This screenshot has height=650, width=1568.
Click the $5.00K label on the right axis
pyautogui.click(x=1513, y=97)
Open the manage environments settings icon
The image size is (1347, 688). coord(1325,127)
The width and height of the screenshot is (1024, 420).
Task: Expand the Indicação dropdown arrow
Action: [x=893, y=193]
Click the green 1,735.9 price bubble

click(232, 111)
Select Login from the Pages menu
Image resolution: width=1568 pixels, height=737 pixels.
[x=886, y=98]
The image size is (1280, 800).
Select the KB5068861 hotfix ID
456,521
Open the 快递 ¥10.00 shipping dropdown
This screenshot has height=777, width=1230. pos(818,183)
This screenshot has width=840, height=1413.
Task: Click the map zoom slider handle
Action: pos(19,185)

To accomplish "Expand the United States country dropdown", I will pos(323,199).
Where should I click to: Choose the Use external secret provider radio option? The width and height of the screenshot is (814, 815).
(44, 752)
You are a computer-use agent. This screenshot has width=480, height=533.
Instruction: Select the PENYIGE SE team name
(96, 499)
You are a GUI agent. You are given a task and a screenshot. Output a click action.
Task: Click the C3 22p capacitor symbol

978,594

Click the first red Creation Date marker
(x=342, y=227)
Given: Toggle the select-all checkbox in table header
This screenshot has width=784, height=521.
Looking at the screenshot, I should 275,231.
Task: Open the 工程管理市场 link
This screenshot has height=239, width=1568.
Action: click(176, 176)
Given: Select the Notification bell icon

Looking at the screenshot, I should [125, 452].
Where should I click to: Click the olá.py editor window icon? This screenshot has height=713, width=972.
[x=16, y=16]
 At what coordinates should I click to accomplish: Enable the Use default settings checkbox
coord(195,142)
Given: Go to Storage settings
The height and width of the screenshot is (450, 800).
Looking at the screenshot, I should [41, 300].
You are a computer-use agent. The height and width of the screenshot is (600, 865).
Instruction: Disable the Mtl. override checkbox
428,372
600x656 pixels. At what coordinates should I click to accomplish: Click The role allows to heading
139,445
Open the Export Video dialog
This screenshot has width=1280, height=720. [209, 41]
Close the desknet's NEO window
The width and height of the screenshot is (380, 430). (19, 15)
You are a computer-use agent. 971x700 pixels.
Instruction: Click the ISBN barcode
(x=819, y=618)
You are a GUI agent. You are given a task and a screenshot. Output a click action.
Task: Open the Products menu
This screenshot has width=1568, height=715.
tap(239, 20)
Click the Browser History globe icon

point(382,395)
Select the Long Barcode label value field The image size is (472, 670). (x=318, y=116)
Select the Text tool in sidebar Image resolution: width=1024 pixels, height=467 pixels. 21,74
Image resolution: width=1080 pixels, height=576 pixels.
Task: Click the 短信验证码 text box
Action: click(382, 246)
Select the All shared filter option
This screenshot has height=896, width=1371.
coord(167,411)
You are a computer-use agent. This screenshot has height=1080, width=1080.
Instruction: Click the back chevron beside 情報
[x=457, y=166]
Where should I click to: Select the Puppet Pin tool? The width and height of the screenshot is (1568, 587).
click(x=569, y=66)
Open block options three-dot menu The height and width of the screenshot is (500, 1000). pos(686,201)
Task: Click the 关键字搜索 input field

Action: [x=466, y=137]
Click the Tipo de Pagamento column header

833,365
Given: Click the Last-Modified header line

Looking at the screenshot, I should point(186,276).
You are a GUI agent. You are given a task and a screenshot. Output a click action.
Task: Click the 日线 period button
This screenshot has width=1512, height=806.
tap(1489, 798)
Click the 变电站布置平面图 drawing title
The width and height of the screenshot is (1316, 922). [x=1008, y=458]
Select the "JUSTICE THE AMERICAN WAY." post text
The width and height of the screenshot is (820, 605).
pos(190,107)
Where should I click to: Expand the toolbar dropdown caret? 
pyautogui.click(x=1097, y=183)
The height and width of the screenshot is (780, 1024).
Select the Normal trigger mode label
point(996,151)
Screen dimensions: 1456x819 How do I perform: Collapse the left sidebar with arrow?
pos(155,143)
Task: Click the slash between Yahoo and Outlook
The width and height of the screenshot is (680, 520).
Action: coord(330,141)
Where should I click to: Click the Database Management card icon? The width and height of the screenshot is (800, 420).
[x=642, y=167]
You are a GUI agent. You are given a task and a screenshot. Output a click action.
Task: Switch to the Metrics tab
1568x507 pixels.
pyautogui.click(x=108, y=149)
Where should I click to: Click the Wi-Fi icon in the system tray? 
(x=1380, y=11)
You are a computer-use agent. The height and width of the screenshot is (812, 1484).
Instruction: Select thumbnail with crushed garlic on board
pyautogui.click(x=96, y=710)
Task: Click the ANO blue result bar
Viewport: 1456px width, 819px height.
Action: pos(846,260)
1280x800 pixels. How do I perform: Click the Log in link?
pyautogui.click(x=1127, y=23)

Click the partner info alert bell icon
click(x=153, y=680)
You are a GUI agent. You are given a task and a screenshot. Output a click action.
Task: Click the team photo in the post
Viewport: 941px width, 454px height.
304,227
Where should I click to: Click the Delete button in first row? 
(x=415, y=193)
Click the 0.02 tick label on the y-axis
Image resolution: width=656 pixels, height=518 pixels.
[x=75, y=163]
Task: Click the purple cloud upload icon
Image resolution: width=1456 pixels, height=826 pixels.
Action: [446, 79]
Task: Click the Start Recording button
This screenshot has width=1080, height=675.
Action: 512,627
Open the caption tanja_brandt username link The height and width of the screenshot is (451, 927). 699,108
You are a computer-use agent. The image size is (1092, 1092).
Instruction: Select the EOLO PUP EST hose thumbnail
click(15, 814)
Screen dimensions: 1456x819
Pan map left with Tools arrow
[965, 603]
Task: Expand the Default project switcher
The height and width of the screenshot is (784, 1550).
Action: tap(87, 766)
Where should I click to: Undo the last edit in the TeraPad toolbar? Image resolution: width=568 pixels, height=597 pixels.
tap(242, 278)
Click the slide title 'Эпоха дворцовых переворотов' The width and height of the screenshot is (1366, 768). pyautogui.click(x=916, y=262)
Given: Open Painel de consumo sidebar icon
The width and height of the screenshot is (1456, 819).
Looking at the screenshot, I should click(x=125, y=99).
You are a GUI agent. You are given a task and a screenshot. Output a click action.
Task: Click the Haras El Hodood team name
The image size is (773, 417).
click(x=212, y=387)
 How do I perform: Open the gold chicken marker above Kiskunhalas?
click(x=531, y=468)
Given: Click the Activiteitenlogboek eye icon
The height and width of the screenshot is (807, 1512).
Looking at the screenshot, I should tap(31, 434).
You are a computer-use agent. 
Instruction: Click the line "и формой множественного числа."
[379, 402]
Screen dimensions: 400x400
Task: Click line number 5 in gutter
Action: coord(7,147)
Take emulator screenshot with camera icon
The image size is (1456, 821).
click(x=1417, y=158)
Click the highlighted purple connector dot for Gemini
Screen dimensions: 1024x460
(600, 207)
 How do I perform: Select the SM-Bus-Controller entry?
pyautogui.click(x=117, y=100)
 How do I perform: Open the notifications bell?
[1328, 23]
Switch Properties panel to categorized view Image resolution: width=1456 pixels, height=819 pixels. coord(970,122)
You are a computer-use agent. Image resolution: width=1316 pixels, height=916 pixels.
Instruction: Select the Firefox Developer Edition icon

- _TASK DESCRIPTION_: Return all of the items above again, each line unchanged.

- _ANSWER TO THE PROBLEM_:
This screenshot has height=650, width=1568.
Click the $5.00K label on the right axis
pyautogui.click(x=1513, y=97)
Open the manage environments settings icon
The image size is (1347, 688). coord(1325,127)
The width and height of the screenshot is (1024, 420).
Task: Expand the Indicação dropdown arrow
Action: [x=893, y=193]
Click the green 1,735.9 price bubble

click(232, 111)
Select Login from the Pages menu
Image resolution: width=1568 pixels, height=737 pixels.
[x=886, y=98]
The image size is (1280, 800).
Select the KB5068861 hotfix ID
456,521
Open the 快递 ¥10.00 shipping dropdown
This screenshot has height=777, width=1230. pos(818,183)
This screenshot has width=840, height=1413.
Task: Click the map zoom slider handle
Action: pos(19,185)

To accomplish "Expand the United States country dropdown", I will pos(323,199).
Where should I click to: Choose the Use external secret provider radio option? The width and height of the screenshot is (814, 815).
(44, 752)
You are a computer-use agent. This screenshot has width=480, height=533.
Instruction: Select the PENYIGE SE team name
(96, 499)
You are a GUI agent. You are given a task and a screenshot. Output a click action.
Task: Click the C3 22p capacitor symbol

978,594

Click the first red Creation Date marker
(x=342, y=227)
Given: Toggle the select-all checkbox in table header
This screenshot has width=784, height=521.
Looking at the screenshot, I should 275,231.
Task: Open the 工程管理市场 link
This screenshot has height=239, width=1568.
Action: click(176, 176)
Given: Select the Notification bell icon

Looking at the screenshot, I should [125, 452].
Where should I click to: Click the olá.py editor window icon? This screenshot has height=713, width=972.
[x=16, y=16]
 At what coordinates should I click to accomplish: Enable the Use default settings checkbox
coord(195,142)
Given: Go to Storage settings
The height and width of the screenshot is (450, 800).
Looking at the screenshot, I should [41, 300].
You are a computer-use agent. The height and width of the screenshot is (600, 865).
Instruction: Disable the Mtl. override checkbox
428,372
600x656 pixels. At what coordinates should I click to accomplish: Click The role allows to heading
139,445
Open the Export Video dialog
This screenshot has width=1280, height=720. [209, 41]
Close the desknet's NEO window
The width and height of the screenshot is (380, 430). (19, 15)
You are a computer-use agent. 971x700 pixels.
Instruction: Click the ISBN barcode
(x=819, y=618)
You are a GUI agent. You are given a task and a screenshot. Output a click action.
Task: Open the Products menu
This screenshot has width=1568, height=715.
tap(239, 20)
Click the Browser History globe icon

point(382,395)
Select the Long Barcode label value field The image size is (472, 670). (x=318, y=116)
Select the Text tool in sidebar Image resolution: width=1024 pixels, height=467 pixels. 21,74
Image resolution: width=1080 pixels, height=576 pixels.
Task: Click the 短信验证码 text box
Action: click(382, 246)
Select the All shared filter option
This screenshot has height=896, width=1371.
coord(167,411)
You are a computer-use agent. This screenshot has height=1080, width=1080.
Instruction: Click the back chevron beside 情報
[x=457, y=166]
Where should I click to: Select the Puppet Pin tool? The width and height of the screenshot is (1568, 587).
click(x=569, y=66)
Open block options three-dot menu The height and width of the screenshot is (500, 1000). pos(686,201)
Task: Click the 关键字搜索 input field

Action: [x=466, y=137]
Click the Tipo de Pagamento column header

833,365
Given: Click the Last-Modified header line

Looking at the screenshot, I should point(186,276).
You are a GUI agent. You are given a task and a screenshot. Output a click action.
Task: Click the 日线 period button
This screenshot has width=1512, height=806.
tap(1489, 798)
Click the 变电站布置平面图 drawing title
The width and height of the screenshot is (1316, 922). [x=1008, y=458]
Select the "JUSTICE THE AMERICAN WAY." post text
The width and height of the screenshot is (820, 605).
pos(190,107)
Where should I click to: Expand the toolbar dropdown caret? 
pyautogui.click(x=1097, y=183)
The height and width of the screenshot is (780, 1024).
Select the Normal trigger mode label
point(996,151)
Screen dimensions: 1456x819 How do I perform: Collapse the left sidebar with arrow?
pos(155,143)
Task: Click the slash between Yahoo and Outlook
The width and height of the screenshot is (680, 520).
Action: coord(330,141)
Where should I click to: Click the Database Management card icon? The width and height of the screenshot is (800, 420).
[x=642, y=167]
You are a GUI agent. You are given a task and a screenshot. Output a click action.
Task: Switch to the Metrics tab
1568x507 pixels.
pyautogui.click(x=108, y=149)
Where should I click to: Click the Wi-Fi icon in the system tray? 
(x=1380, y=11)
You are a computer-use agent. The height and width of the screenshot is (812, 1484).
Instruction: Select thumbnail with crushed garlic on board
pyautogui.click(x=96, y=710)
Task: Click the ANO blue result bar
Viewport: 1456px width, 819px height.
Action: pos(846,260)
1280x800 pixels. How do I perform: Click the Log in link?
pyautogui.click(x=1127, y=23)

Click the partner info alert bell icon
click(x=153, y=680)
You are a GUI agent. You are given a task and a screenshot. Output a click action.
Task: Click the team photo in the post
Viewport: 941px width, 454px height.
304,227
Where should I click to: Click the Delete button in first row? 
(x=415, y=193)
Click the 0.02 tick label on the y-axis
Image resolution: width=656 pixels, height=518 pixels.
[x=75, y=163]
Task: Click the purple cloud upload icon
Image resolution: width=1456 pixels, height=826 pixels.
Action: [446, 79]
Task: Click the Start Recording button
This screenshot has width=1080, height=675.
Action: 512,627
Open the caption tanja_brandt username link The height and width of the screenshot is (451, 927). 699,108
You are a computer-use agent. The image size is (1092, 1092).
Instruction: Select the EOLO PUP EST hose thumbnail
click(15, 814)
Screen dimensions: 1456x819
Pan map left with Tools arrow
[965, 603]
Task: Expand the Default project switcher
The height and width of the screenshot is (784, 1550).
Action: tap(87, 766)
Where should I click to: Undo the last edit in the TeraPad toolbar? Image resolution: width=568 pixels, height=597 pixels.
tap(242, 278)
Click the slide title 'Эпоха дворцовых переворотов' The width and height of the screenshot is (1366, 768). pyautogui.click(x=916, y=262)
Given: Open Painel de consumo sidebar icon
The width and height of the screenshot is (1456, 819).
Looking at the screenshot, I should click(x=125, y=99).
You are a GUI agent. You are given a task and a screenshot. Output a click action.
Task: Click the Haras El Hodood team name
The image size is (773, 417).
click(x=212, y=387)
 How do I perform: Open the gold chicken marker above Kiskunhalas?
click(x=531, y=468)
Given: Click the Activiteitenlogboek eye icon
The height and width of the screenshot is (807, 1512).
Looking at the screenshot, I should tap(31, 434).
You are a computer-use agent. 
Instruction: Click the line "и формой множественного числа."
[379, 402]
Screen dimensions: 400x400
Task: Click line number 5 in gutter
Action: coord(7,147)
Take emulator screenshot with camera icon
The image size is (1456, 821).
click(x=1417, y=158)
Click the highlighted purple connector dot for Gemini
Screen dimensions: 1024x460
(600, 207)
 How do I perform: Select the SM-Bus-Controller entry?
pyautogui.click(x=117, y=100)
 How do I perform: Open the notifications bell?
[1328, 23]
Switch Properties panel to categorized view Image resolution: width=1456 pixels, height=819 pixels. coord(970,122)
You are a computer-use agent. Image resolution: width=1316 pixels, height=916 pixels.
Instruction: Select the Firefox Developer Edition icon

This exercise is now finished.